A. Pendahuluan
Evaluasi
program merupakan suatu proses menyediakan informasi yang dapat dijadikan
sebagai pertimbangan untuk menentukan tujuan yang hendak dicapai, desain,
implementasi dan dampak untuk membantu membuat keputusan, membantu pertanggung
jawaban dan meningkatkan pemahaman terhadap fenomena.
Evaluasi
program juga merupakan proses yang sistematis dan berkelanjutan untuk
mengumpulkan, mendeskripsikan, menginterpretasikan dan menyajikan informasi
untuk dapat digunakan sebagai dasar membuat keputusan, menyusun kebijakan
maupun menyusun program selanjutnya. Adapun tujuan evaluasi adalah untuk
memperoleh informasi yang akurat dan objektif tentang suatu program. Informasi
tersebut dapat berupa proses pelaksanaan program, dampak/ hasil yang dicapai,
efesiensi serta pemanfaatan hasil evaluasi yang difokuskan untuk program itu
sendiri, yaitu untuk mengambil keputusan apakah dilanjutkan, diperbaiki atau
dihentikan. Selain itu, juga dipergunakan untuk kepentingan peenyusunan program
berikutnya maupun penyusunan kebijakan yang terkait dengan program.
Dalam
melakukan evaluasi, perlu dipertimbangkan model evaluasi yang akan dibuat dan bentuk
program yang akan dievaluasi serta menentukan model evaluasi yang akan
digunakan. Model
evaluasi merupakan suatu desain yang dibuat oleh para ahli atau pakar evaluasi.

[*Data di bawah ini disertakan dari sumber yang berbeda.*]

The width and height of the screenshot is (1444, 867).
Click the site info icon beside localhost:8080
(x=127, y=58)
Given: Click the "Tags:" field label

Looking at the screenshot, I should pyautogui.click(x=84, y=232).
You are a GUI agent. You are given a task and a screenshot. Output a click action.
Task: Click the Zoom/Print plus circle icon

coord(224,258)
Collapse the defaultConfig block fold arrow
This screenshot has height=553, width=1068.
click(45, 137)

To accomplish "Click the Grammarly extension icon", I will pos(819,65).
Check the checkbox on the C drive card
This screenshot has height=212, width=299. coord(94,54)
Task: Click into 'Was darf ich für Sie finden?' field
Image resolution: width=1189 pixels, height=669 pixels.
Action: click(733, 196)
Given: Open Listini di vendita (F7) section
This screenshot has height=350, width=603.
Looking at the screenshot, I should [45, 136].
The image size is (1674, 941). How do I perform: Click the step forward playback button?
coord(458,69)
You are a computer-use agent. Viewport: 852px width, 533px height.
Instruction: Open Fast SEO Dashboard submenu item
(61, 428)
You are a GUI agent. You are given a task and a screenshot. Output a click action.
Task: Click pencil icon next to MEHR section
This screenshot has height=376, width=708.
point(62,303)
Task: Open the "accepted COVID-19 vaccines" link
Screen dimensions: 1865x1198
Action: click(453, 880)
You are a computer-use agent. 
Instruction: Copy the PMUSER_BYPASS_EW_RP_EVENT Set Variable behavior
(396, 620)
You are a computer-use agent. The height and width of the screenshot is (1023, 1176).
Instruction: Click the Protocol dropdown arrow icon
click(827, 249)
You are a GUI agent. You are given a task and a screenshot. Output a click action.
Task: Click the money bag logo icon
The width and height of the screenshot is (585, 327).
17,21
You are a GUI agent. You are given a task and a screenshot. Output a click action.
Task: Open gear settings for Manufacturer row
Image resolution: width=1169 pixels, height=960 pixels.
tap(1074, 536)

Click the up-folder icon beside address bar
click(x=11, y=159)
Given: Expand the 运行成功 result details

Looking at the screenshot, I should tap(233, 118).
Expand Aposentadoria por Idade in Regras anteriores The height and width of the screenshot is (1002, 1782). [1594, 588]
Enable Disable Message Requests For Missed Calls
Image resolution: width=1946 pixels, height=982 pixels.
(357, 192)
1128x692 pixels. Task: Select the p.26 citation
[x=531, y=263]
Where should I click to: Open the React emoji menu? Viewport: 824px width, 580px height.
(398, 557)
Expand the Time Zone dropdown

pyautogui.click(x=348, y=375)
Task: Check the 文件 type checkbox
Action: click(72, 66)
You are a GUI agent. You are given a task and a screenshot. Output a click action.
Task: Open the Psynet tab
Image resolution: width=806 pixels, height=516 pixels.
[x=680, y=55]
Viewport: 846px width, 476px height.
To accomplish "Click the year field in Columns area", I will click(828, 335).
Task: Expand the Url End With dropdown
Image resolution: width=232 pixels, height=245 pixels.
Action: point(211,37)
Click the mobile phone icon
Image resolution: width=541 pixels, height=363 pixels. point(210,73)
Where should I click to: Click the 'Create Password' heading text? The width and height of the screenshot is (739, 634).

Biasanya model evaluasi ini dibuat berdasarkan kepentingan seseorang, lembaga
atau instansi yang ingin mengetahui apakah program yang telah dilaksanakan
dapat mencapai hasil dari sasaran yang
diharapkan.
B. Model
Evaluasi Program
Ada banyak
model evaluasi yang dikembangkan oleh para ahli yang dapat dipakai dalam
mengevaluasi program pembelajaran. Berikut akan diuraikan beberapa model
evaluasi program yang populer dan banyak dipakai sebagai strategi atau pedoman
kerja dalam pelaksanaan evaluasi program yaitu:
1. Evaluasi
Model Kirkpatrick
Kirkpatrick
salah seorang ahli evaluasi program pelatihan dalam bidang pengembangan sumber
daya manusia (SDM). Model evaluasi yang dikembangkan oleh Kirkpatrick dikenal
dengan istilah Kirkpatrick Four Levels Evaluation Model. Dimana empat
model evaluasi ini berkenaan pada evaluasi terhadap efektivitas program pelatihan (training) yang menurut
Kirkpatrick (1998) dalam Eko Putro Widoko (2010) mencakup empat level tahapan
dalam mengevaluasi,
yaitu: level 1 reaction, level 2 learning, level 3 behavior,
dan level 4 result.yang masing-masing sebagai berikut:
a. Evaluasi
reaksi (reaction evaluation)
Mengevaluasi
terhadap reaksi peserta training berarti mengukur kepuasan peserta. Program
training dianggap efektif apabila proses training dirasa menyenangkan dan
memuaskan bagi peserta training, sehingga mereka tertarik dan termotivasi untuk
belajar dan berlatih. Dengan kata lain peserta training akan termotivasi
apabila proses training berjalan secara memuaskan bagi peserta yang pada
akhirnya akan memunculkan reaksi dari peserta yang menyenangkan. Sebaliknya
apabila peserta tidak merasa puas terhadap proses training yang diikutinya
mereka tidak akan termotivasi untuk mengikuti training.
Partner
(2009) mengemukakan bahwa “the interest, attention and motivation of the
participants are critical to the success of any training program, people learn
better when they react positively to the learning environment”. Dapat
disimpulkan bahwa keberhasilan proses kegiatan training tidak terlepas dari
minat, perhatian, dan motivasi peserta pelatihan dalam mengikuti jalannya
kegiatan pembelajaran. Orang akan belajar lebih baik manakala mereka memberi
reaksi positif terhadap lingkungan belajar.
Kepuasan
peserta dapat dikaji dari beberapa aspek, yaitu materi yang diberikan,
fasilitas yang tersedia, strategi penyampaian materi yang digunakan oleh
instruktur, media pembelajaran yang tersedia, waktu pelaksanaan pembelajaran,
hingga gedung tempat pembelajaran dilaksanakan. Mengukur reaksi dapat dilakukan
dengan reaction sheet dalam bentuk angket sehingga lebih mudah dan lebih
efektif.
b. Evaluasi
belajar (learning evaluating)
Ada tiga hal
yang dapat diajarkan dalam prgram training, yaitu pengetahuan, sikap maupun
keterampilan. Peserta training dikatakan telah belajar apabila pada dirinya
telah mengalami perubahan sikap, perbaikan pengetahuan maupun peningkatan
keterampilan. Oleh karena itu untuk mengukur efektivitas prgram training maka
ketiga aspek tersebut perlu untuk diukur. Tanpa adanya perubahan sikap,
peningkatan pengetahuan atau keterampilan pada peserta training maka program
dapat dikatakan gagal.
Penilaian learning
evaluating ini ada yang menyebut dengan penilaian hasil (output)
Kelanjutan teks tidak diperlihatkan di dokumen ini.